• _TASK BRIEF_
Repeat the entries exactly as they are written.

━━━━━ DATASET EXCERPTS

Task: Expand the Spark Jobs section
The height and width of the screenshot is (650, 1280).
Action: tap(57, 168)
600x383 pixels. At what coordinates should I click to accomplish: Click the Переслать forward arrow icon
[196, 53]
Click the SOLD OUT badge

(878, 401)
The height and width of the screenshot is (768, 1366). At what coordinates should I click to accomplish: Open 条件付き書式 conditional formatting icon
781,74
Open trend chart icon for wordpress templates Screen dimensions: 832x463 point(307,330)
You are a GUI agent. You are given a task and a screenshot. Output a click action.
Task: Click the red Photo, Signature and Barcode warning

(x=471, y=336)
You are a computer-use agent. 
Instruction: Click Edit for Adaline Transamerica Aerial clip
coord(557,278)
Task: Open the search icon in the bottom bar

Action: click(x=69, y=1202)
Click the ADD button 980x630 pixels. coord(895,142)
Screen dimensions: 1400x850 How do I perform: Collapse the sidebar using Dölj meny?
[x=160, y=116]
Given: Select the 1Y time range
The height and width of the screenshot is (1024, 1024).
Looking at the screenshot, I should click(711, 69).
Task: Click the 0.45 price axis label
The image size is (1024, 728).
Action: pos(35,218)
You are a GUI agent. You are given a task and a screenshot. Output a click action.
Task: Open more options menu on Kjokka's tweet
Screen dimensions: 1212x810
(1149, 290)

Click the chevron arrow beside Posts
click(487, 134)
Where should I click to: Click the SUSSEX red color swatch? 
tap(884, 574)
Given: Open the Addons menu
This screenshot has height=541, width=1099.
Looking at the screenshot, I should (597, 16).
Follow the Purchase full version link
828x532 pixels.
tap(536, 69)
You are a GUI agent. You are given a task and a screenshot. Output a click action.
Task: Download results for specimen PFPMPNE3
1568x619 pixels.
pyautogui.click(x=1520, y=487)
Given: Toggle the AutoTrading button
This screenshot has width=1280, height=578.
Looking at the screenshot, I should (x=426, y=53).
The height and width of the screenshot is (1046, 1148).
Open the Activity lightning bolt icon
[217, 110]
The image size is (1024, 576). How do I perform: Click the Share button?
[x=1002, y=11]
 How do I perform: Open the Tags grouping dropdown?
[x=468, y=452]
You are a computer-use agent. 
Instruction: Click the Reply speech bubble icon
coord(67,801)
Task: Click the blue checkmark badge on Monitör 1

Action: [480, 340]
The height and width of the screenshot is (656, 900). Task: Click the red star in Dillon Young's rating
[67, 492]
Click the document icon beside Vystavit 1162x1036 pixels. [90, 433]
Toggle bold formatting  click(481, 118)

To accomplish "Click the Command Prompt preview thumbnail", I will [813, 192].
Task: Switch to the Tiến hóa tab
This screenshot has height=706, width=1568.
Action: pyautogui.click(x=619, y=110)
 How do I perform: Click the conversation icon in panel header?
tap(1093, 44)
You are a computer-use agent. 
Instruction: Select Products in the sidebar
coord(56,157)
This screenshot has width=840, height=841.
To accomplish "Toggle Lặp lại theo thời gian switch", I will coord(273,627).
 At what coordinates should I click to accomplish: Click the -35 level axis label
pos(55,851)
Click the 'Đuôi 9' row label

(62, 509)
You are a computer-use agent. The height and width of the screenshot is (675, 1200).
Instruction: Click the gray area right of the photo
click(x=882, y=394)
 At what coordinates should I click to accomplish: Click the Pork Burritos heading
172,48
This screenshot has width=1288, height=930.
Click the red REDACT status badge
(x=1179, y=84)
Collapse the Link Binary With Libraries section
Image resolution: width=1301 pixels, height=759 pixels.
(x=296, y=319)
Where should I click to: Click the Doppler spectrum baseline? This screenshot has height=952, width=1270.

━━━━━━━━━━

• _EXERCISE SOLUTION_
Task: Expand the Spark Jobs section
The height and width of the screenshot is (650, 1280).
Action: tap(57, 168)
600x383 pixels. At what coordinates should I click to accomplish: Click the Переслать forward arrow icon
[196, 53]
Click the SOLD OUT badge

(878, 401)
The height and width of the screenshot is (768, 1366). At what coordinates should I click to accomplish: Open 条件付き書式 conditional formatting icon
781,74
Open trend chart icon for wordpress templates Screen dimensions: 832x463 point(307,330)
You are a GUI agent. You are given a task and a screenshot. Output a click action.
Task: Click the red Photo, Signature and Barcode warning

(x=471, y=336)
You are a computer-use agent. 
Instruction: Click Edit for Adaline Transamerica Aerial clip
coord(557,278)
Task: Open the search icon in the bottom bar

Action: click(x=69, y=1202)
Click the ADD button 980x630 pixels. coord(895,142)
Screen dimensions: 1400x850 How do I perform: Collapse the sidebar using Dölj meny?
[x=160, y=116]
Given: Select the 1Y time range
The height and width of the screenshot is (1024, 1024).
Looking at the screenshot, I should click(711, 69).
Task: Click the 0.45 price axis label
The image size is (1024, 728).
Action: pos(35,218)
You are a GUI agent. You are given a task and a screenshot. Output a click action.
Task: Open more options menu on Kjokka's tweet
Screen dimensions: 1212x810
(1149, 290)

Click the chevron arrow beside Posts
click(487, 134)
Where should I click to: Click the SUSSEX red color swatch? 
tap(884, 574)
Given: Open the Addons menu
This screenshot has height=541, width=1099.
Looking at the screenshot, I should (597, 16).
Follow the Purchase full version link
828x532 pixels.
tap(536, 69)
You are a GUI agent. You are given a task and a screenshot. Output a click action.
Task: Download results for specimen PFPMPNE3
1568x619 pixels.
pyautogui.click(x=1520, y=487)
Given: Toggle the AutoTrading button
This screenshot has width=1280, height=578.
Looking at the screenshot, I should (x=426, y=53).
The height and width of the screenshot is (1046, 1148).
Open the Activity lightning bolt icon
[217, 110]
The image size is (1024, 576). How do I perform: Click the Share button?
[x=1002, y=11]
 How do I perform: Open the Tags grouping dropdown?
[x=468, y=452]
You are a computer-use agent. 
Instruction: Click the Reply speech bubble icon
coord(67,801)
Task: Click the blue checkmark badge on Monitör 1

Action: [480, 340]
The height and width of the screenshot is (656, 900). Task: Click the red star in Dillon Young's rating
[67, 492]
Click the document icon beside Vystavit 1162x1036 pixels. [90, 433]
Toggle bold formatting  click(481, 118)

To accomplish "Click the Command Prompt preview thumbnail", I will [813, 192].
Task: Switch to the Tiến hóa tab
This screenshot has height=706, width=1568.
Action: pyautogui.click(x=619, y=110)
 How do I perform: Click the conversation icon in panel header?
tap(1093, 44)
You are a computer-use agent. 
Instruction: Select Products in the sidebar
coord(56,157)
This screenshot has width=840, height=841.
To accomplish "Toggle Lặp lại theo thời gian switch", I will coord(273,627).
 At what coordinates should I click to accomplish: Click the -35 level axis label
pos(55,851)
Click the 'Đuôi 9' row label

(62, 509)
You are a computer-use agent. The height and width of the screenshot is (675, 1200).
Instruction: Click the gray area right of the photo
click(x=882, y=394)
 At what coordinates should I click to accomplish: Click the Pork Burritos heading
172,48
This screenshot has width=1288, height=930.
Click the red REDACT status badge
(x=1179, y=84)
Collapse the Link Binary With Libraries section
Image resolution: width=1301 pixels, height=759 pixels.
(x=296, y=319)
Where should I click to: Click the Doppler spectrum baseline? This screenshot has height=952, width=1270.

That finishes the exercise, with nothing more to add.